Было в совхозе свое тепличное хозяйство, выращивались ранние огурцы, помидоры, лук. Конечно, это шло к столу начальства, но и мы не голодали.

Виктор Иванович Алпацкий после института тоже начинал работать со ссыльными - был агрономом; управляющим. Люди шли к нему и с бедой, и с радостью, знали, что всегда поймет. А когда возникали производственные трудности, Виктор Иванович обращался к людям по местному радио с просьбой побыстрее выкопать картошку или зерно убрать, и они откликались с радостью.

В 1955 году мама снова попыталась вернуться на родину, в Кохму.Но ни в родном городе, ни в Иваново на работу ее не брали. Пришлось вернуться в Шилинку. Там она была среди себе подобных- не надо было стесняться, бояться.

Побывали мы в тот раз и в деревне Ярунино, где когда-то стоял дом деда. Сошли с поезда, а на месте домов -ямы, заросшие крапивой. Два дома уцелели. Из одного вышла старуха, сказала, что часть домов перевезли в город, другие сгорели в войну.

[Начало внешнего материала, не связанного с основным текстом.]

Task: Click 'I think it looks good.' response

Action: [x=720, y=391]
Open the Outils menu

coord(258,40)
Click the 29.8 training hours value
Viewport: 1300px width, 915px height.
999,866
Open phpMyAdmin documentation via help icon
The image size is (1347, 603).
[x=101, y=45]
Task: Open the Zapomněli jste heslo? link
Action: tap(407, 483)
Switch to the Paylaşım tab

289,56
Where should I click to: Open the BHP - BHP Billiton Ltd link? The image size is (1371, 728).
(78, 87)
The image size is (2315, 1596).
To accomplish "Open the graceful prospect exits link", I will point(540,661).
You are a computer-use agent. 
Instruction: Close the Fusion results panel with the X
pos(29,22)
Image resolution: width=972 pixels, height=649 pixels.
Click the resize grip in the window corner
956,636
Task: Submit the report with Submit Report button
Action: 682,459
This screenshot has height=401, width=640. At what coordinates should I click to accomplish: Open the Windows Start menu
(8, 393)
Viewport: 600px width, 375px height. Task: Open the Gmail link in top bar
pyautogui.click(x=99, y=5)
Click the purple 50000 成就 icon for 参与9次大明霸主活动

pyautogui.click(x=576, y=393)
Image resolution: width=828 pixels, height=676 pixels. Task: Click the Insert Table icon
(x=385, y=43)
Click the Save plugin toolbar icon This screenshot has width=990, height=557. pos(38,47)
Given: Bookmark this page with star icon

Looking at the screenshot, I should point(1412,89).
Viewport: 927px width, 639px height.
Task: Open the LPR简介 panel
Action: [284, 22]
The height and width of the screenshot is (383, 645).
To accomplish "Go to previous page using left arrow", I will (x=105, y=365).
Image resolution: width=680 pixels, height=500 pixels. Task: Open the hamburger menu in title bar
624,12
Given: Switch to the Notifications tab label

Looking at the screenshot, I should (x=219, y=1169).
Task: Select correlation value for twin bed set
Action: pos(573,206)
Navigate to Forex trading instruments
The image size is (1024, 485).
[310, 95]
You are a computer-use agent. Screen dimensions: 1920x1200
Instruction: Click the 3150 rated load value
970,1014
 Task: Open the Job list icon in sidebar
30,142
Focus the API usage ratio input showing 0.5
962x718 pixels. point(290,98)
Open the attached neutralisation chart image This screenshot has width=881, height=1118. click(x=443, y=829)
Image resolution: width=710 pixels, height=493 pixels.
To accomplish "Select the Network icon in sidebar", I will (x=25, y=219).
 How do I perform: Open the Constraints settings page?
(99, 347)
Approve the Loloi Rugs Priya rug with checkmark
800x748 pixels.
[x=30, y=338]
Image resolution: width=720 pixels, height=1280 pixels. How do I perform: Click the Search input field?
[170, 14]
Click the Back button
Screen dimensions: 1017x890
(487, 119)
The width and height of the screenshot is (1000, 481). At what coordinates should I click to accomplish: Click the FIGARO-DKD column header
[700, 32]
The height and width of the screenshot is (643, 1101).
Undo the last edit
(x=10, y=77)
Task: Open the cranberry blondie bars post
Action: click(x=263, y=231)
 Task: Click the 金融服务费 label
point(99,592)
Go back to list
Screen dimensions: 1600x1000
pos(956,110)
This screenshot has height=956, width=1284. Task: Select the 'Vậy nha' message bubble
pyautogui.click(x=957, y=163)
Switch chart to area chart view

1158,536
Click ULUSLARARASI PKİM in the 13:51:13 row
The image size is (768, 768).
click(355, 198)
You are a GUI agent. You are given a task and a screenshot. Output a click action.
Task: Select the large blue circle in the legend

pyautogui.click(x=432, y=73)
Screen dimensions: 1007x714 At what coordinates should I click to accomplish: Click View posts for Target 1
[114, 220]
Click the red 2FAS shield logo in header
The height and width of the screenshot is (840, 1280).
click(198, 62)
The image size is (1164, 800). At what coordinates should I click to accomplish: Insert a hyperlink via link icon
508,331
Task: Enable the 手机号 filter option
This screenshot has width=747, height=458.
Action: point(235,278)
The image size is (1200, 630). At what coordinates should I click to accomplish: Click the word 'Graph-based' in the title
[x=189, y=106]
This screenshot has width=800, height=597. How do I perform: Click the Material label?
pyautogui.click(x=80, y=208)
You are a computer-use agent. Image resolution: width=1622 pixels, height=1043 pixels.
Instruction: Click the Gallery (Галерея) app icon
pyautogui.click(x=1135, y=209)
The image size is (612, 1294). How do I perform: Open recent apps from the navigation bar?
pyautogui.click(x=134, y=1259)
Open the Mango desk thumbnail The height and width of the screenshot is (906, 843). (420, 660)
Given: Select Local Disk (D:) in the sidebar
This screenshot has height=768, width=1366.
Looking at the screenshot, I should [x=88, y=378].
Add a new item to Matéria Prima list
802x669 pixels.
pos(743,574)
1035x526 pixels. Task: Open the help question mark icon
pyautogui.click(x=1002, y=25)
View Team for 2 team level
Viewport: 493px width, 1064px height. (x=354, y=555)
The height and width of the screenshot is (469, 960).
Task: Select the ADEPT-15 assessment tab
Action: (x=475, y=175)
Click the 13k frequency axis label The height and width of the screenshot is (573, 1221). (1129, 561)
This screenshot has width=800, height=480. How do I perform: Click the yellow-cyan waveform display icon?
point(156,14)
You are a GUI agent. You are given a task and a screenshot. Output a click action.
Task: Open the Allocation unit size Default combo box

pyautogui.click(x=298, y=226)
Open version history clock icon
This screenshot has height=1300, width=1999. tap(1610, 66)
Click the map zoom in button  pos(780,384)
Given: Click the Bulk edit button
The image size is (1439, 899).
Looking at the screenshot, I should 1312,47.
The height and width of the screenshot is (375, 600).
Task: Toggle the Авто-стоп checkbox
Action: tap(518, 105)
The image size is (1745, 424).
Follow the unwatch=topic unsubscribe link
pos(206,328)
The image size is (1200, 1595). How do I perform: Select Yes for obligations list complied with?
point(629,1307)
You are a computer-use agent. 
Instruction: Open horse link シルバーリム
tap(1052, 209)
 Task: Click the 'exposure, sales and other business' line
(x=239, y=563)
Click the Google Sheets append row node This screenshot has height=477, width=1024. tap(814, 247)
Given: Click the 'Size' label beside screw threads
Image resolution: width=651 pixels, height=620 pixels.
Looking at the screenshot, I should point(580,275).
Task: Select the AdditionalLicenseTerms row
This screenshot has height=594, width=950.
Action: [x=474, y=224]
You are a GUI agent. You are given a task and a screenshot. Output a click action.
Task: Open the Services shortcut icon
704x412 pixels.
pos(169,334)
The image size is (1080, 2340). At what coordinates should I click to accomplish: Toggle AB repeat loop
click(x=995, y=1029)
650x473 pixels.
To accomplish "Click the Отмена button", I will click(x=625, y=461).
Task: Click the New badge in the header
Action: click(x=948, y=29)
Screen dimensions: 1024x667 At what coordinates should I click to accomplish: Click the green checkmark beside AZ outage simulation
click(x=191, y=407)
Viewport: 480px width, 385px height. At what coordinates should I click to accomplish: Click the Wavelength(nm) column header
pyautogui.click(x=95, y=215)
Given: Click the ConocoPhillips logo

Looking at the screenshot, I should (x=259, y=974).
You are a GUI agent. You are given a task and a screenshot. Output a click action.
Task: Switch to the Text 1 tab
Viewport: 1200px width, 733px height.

У меня перед глазами страшная картина. Мать останавливается перед каждой ямой и воет, как волчица. Ведь каждая яма была домом, где жила семья, и все в деревне были родней. Она подходила к одной одичавшей яблоньке, к другой, причитала, вспоминая тех, кто их посадил...

Чем больше живу, тем больше осознаю ужас того, что с нами сделали. И до конца дней помнить буду.»